Studies and consultants and FUD, oh my!. You do not have to be in the computer industry for long before you realize that at least 90% of the job is separating fact from fiction. When Microsoft funds a study, and the results come out in Microsofts favor, no one is surprised. Calling it "Get the Facts" lends a sort of perverse humor to it.


The bad thing about this is, the result might even be real, or have a grain of truth in it, but there just is no way to tell because of the way it was funded.


Some survey results are the same way (it is actually very hard to design a valid survey): my recent favorite was combo burrito survey / sales call:

“Sir, We are survey professional IT persons such as yourself today to see what the state of the art is in IT Thingies. Are you interested more efficiency and saving money on your IT Thingies.”
“Yes: I am always interested in that.”
“Have you ever heard of product X, or product Y, or Product Z?”
“Yes: I know about those products. I have tested them. We use product Z here.”
“Taking the first one, product X, do you have any of it installed right now?”
“No: not installed now. We tested it. We did not like it.”
“Well, then are you interested in product X's ability to save you time and money?”
“No” At this point I have given up. Clearly not listening to my answers. Pause on phone.
“Were you aware that product X will reduce your costs and have positive ROI in the first year?”
“I am aware of the product, yes.”
“So you are interested in product X”. Obvious relief from poor cold calling sale person.
“You do know that product X saves you all this time and money.”
“Oh, so you want to find out more about this? As part of this survey we are able to send you information about the products.”
“No." Pause. Not sure they are confused, or just waiting for me to say more. I wait too.
“So... you don't want to save money on IT thingies?” Incredulous: Tone clearly indicates I have no business being in IT.
“No: I do want to save money on IT thingies”
“But.... you don't want to know how to do it with product X...”
“Yes: I don't want to do it with product X. We have product Z, as I mentioned earlier. We looked at X, we went with Z.”
“You already know about product X?”
“Then... you know it will save you all this money...”
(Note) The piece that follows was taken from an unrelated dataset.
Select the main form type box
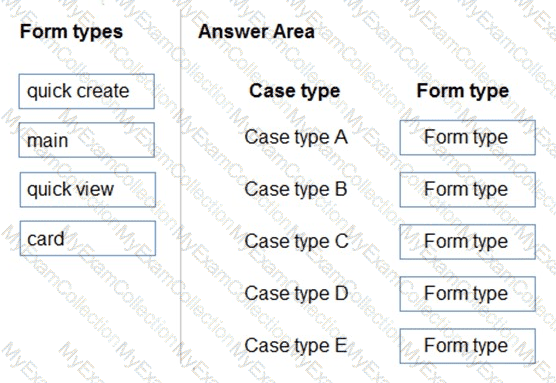tap(87, 140)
On and on. Product Y and Z are never again mentioned.


Is Virtualization Real?

What does that intro have to do with today's topic? There has been enough hype and hot air over the benefits of Virtualization to float the Titanic, and then some. I am a big fan of virtualization: I started my career working on the worlds best hardware virtualization platform, VM (now called z/VM). Been working with virtualization at one level of another nearly thirty years. I say all this so you understand my bias. As much as I like the technology, virtualization is not for every one, every thing, or every situation.


Three things roll into today's post:


  1. I talked a bit about this issue when wrote a entry a while back called "". One of the main points of that post was to point out that not everything under the sun is a candidate for the virtual world. Quick example; Benchmarking is very hard to do in a virtual world. Not impossible. Just hard.


  2. In my second to last post, "NAS Redeaux: Wrapup" I mentioned that one of our favorite VMware servers was the Sun X4600.


  3. I have mentioned here from time to time just how many different computers we have here for R&D Support (over 2600), and how some of the computers are older than some of the people reading this entry.


Pulling together those threads here, I can talk about a real world example of where virtualization saves us (BMC) serious time and money. Better, it saves resources, and improves our ability to support our customers.


Oldie Moldie

First: About that old hardware: We have hardware stretching back to the 1980's, and we have piles hardware in order to support all the permutations of having over 600 software products. The possible computer environment permutations runs to the millions, but we of course don't have that many computers. We do rapid provisioning a great deal, re-purposing some gear daily. Sometimes though, a computers time has come. You can tell it by the doomed look in their eyes, the stoop to their shoulders. They way their 1X CD-ROM won't quite close anymore. It's over, and they know it. When we are done with a computer, we have to pay to have them hauled away. One set of computers that we have fully gotten our money out of is from the early and mid 1990's. Originally these computers were people in R&D desktop systems. Then, as new systems were bought, these were migrated into the data center to be test systems. Time passed. Some failed, and were mined for parts for others. System configs were maxed out wherever possible, so that these 100 - 233 Mhz Pentium chipped units were crammed to the brim with 512 MB of RAM. Four 128 MB sticks of RAM. Remember when desktops had four or more RAM slots? Remember RAM stackers? Hey, in 1993, we would have killed for a computer that big. Now take into account that BMC has roughly 7000 employees, do various bits of arcane math, and you'll see we have a lot of this class of computer.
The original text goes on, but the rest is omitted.